Sítio do Piropo

B. Piropo

< Coluna em Fórum PCs >
Volte
19/05/2008

< Vista: por que Vista32 >
<
não “enxerga” 4 GB? >


Boa parte das reclamações sobre o Vista têm a ver com o tema “memória”, seja primária (RAM), seja secundária (funcionamento do disco rígido). As mais comuns são:

- Mesmo que se instale 4 GB de memória RAM (o máximo suportado por um barramento de 32 linhas como os dos processadores “de 32 bits”) Vista não consegue usar toda a capacidade instalada;

- Windows Vista exige memória “demais”;

- Além disso, por mais que se aumente a capacidade de memória RAM instalada, Vista a consome quase toda (e alguns acrescentam que esse “uso excessivo” de memória torna o desempenho mais lento);

- Independente da capacidade de memória RAM disponível, o disco rígido parece não “parar” jamais, mantendo-se em funcionamento mesmo quando não se está carregando qualquer programa, gravando arquivos ou pesquisando dados (e alguns atribuem – erroneamente – esta aparentemente incessante atividade à necessidade de acesso ao arquivo de troca da memória virtual – que em Windows Vista chama-se “page file” – devido à insuficiência de memória RAM).

• • •

### TAREFA PROPOSTA 1:
Resuma numa frase curta cada uma das reclamações mais comuns sobre o Windows Vista que o texto enumera.
### TAREFA PROPOSTA 2:
Passe para o inglês esta frase do texto sobre o Windows Vista: "Boa parte das reclamações sobre o Vista têm a ver com o tema “memória”, seja primária (RAM), seja secundária (funcionamento do disco rígido)."
### TAREFA PROPOSTA 3:
Extraia do texto sobre o Windows Vista, sem nenhuma alteração, o trecho que vai de "- Independente da" até "de memória RAM).".

• • •

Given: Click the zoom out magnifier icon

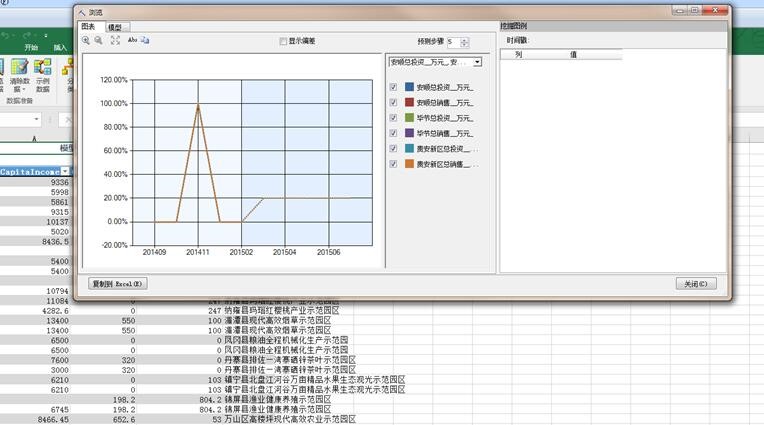Looking at the screenshot, I should coord(98,41).
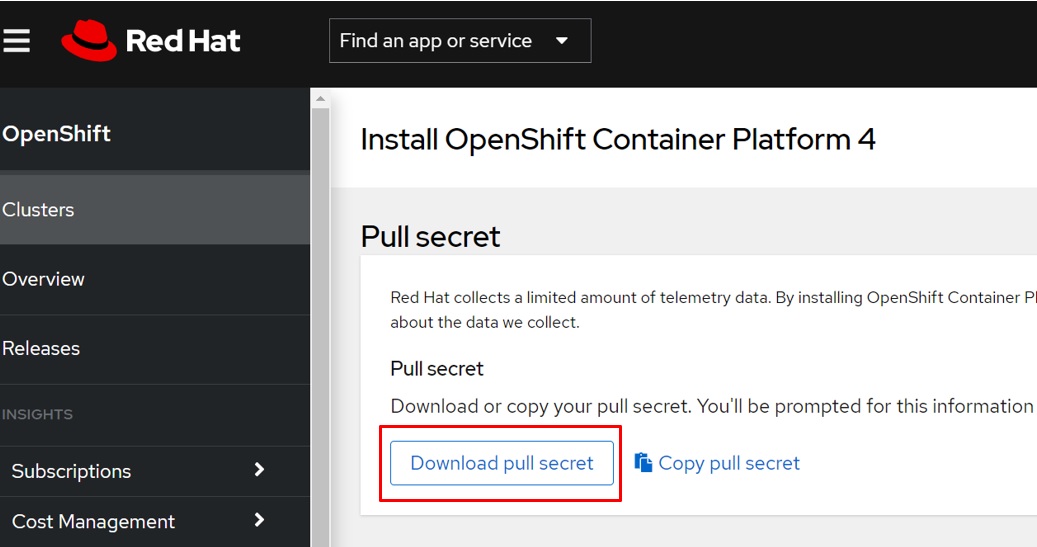The height and width of the screenshot is (547, 1037).
Task: Expand the Cost Management chevron arrow
Action: pos(259,521)
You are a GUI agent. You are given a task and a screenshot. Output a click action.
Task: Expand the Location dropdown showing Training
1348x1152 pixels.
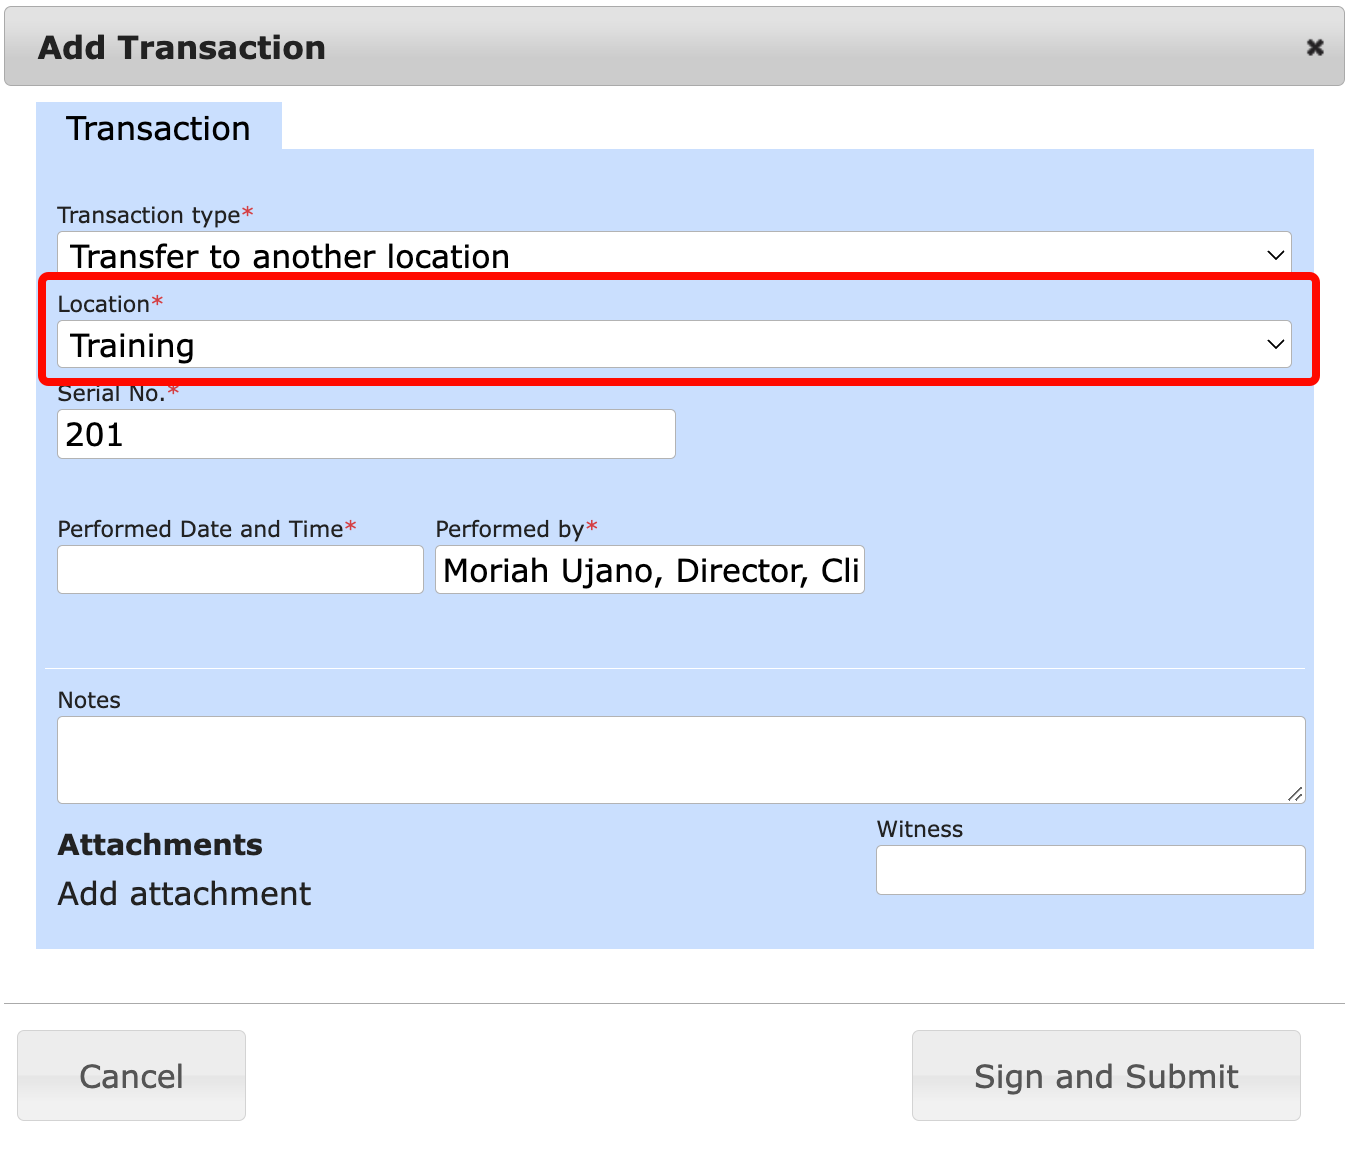point(673,345)
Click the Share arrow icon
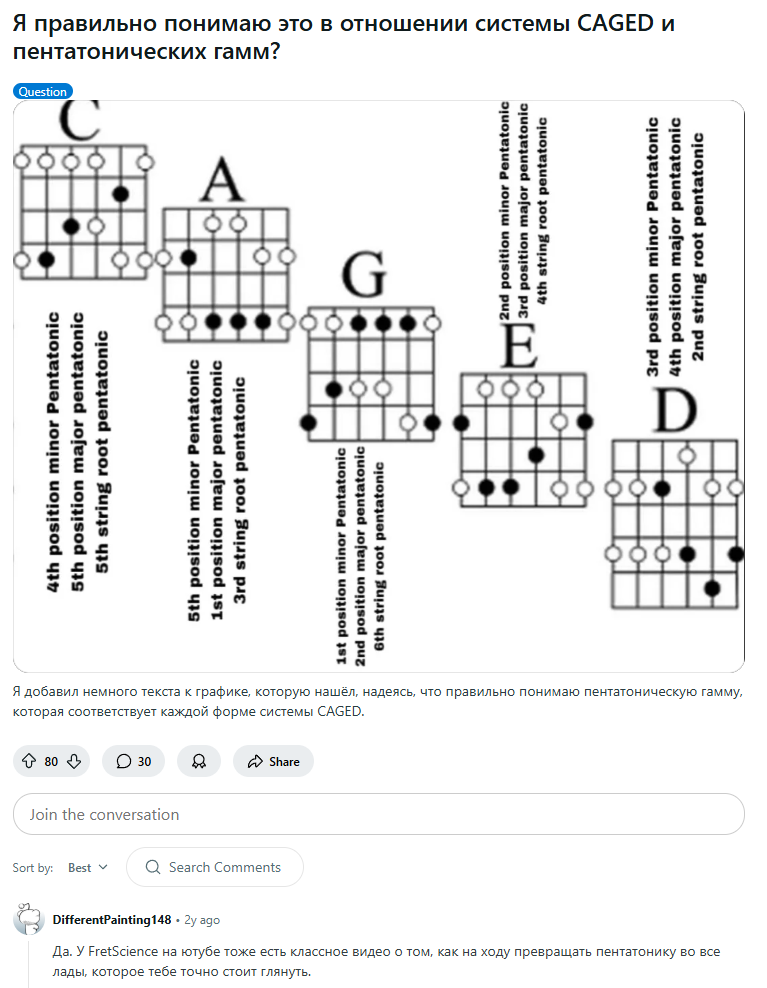 click(255, 761)
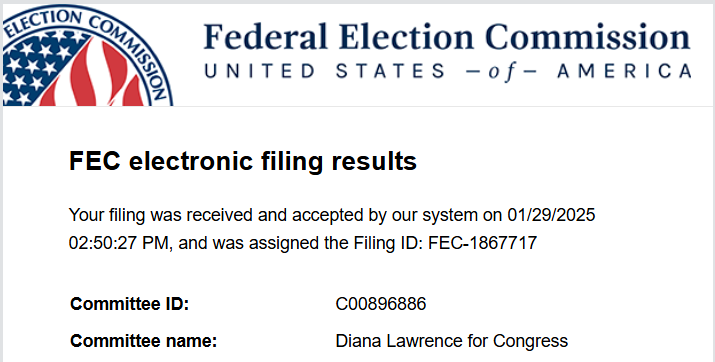
Task: Click the Committee ID label
Action: click(x=130, y=304)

• • •

### RESPOSTA DA TAREFA 1:
- Mesmo com 4 GB de RAM instalados, o Vista não consegue usar toda a capacidade.
- O Windows Vista exige memória demais.
- Por mais que se aumente a RAM instalada, o Vista consome quase toda ela.
- O disco rígido parece nunca parar, mesmo quando nenhum programa está sendo carregado, nenhum arquivo gravado e nenhum dado pesquisado.

### RESPOSTA DA TAREFA 2:
A good share of the complaints about Vista have to do with the subject of "memory," whether primary (RAM) or secondary (hard disk operation).

### RESPOSTA DA TAREFA 3:
- Independente da capacidade de memória RAM disponível, o disco rígido parece não “parar” jamais, mantendo-se em funcionamento mesmo quando não se está carregando qualquer programa, gravando arquivos ou pesquisando dados (e alguns atribuem – erroneamente – esta aparentemente incessante atividade à necessidade de acesso ao arquivo de troca da memória virtual – que em Windows Vista chama-se “page file” – devido à insuficiência de memória RAM).